Aim of the task:
Please work out how many lines in the data below hold the word "agent", and state only the number.

Saved data entries
____________
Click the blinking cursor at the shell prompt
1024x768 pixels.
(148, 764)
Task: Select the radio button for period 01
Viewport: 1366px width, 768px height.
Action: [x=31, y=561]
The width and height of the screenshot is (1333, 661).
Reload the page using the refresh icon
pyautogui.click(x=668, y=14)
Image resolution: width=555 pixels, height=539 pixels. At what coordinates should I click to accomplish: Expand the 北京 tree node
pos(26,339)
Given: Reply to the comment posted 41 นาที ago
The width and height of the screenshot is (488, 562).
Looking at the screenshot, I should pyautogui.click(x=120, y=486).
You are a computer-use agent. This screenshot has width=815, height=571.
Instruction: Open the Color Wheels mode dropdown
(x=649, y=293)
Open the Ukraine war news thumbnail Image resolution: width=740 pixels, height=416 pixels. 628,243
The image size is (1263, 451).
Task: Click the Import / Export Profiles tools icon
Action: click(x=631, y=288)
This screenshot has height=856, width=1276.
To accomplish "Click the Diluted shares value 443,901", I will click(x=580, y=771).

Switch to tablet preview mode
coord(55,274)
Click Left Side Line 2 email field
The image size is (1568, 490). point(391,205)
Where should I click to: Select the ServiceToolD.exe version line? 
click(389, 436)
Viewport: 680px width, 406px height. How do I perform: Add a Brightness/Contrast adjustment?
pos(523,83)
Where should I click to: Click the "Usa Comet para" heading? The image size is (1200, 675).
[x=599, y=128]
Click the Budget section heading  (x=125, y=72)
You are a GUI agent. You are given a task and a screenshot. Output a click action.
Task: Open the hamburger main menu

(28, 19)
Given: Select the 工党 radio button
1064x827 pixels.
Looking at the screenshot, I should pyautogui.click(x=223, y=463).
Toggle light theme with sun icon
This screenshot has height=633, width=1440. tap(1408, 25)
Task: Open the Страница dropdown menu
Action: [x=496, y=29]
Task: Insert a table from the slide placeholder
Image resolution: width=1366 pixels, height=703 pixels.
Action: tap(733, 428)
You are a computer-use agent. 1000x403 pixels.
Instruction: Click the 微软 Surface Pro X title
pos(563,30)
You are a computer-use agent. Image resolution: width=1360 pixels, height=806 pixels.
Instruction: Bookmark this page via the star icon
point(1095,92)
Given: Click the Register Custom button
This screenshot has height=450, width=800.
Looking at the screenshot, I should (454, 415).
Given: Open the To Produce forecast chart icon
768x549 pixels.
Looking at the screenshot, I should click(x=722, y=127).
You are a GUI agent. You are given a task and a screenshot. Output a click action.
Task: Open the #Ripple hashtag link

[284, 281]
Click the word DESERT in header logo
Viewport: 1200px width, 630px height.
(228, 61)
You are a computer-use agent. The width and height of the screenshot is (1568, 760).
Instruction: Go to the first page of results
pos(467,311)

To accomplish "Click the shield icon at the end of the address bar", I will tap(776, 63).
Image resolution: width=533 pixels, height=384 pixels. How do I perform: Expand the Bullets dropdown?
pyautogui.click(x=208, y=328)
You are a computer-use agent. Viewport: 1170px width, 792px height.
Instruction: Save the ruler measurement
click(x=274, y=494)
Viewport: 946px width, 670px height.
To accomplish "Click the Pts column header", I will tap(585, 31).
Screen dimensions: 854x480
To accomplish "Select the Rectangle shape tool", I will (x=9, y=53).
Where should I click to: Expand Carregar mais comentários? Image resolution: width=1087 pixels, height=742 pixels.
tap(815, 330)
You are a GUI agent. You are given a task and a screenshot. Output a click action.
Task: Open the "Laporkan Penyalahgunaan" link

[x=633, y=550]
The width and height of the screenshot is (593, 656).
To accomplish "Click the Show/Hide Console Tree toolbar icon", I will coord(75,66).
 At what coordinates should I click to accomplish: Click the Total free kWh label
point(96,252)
____________
Result below:
8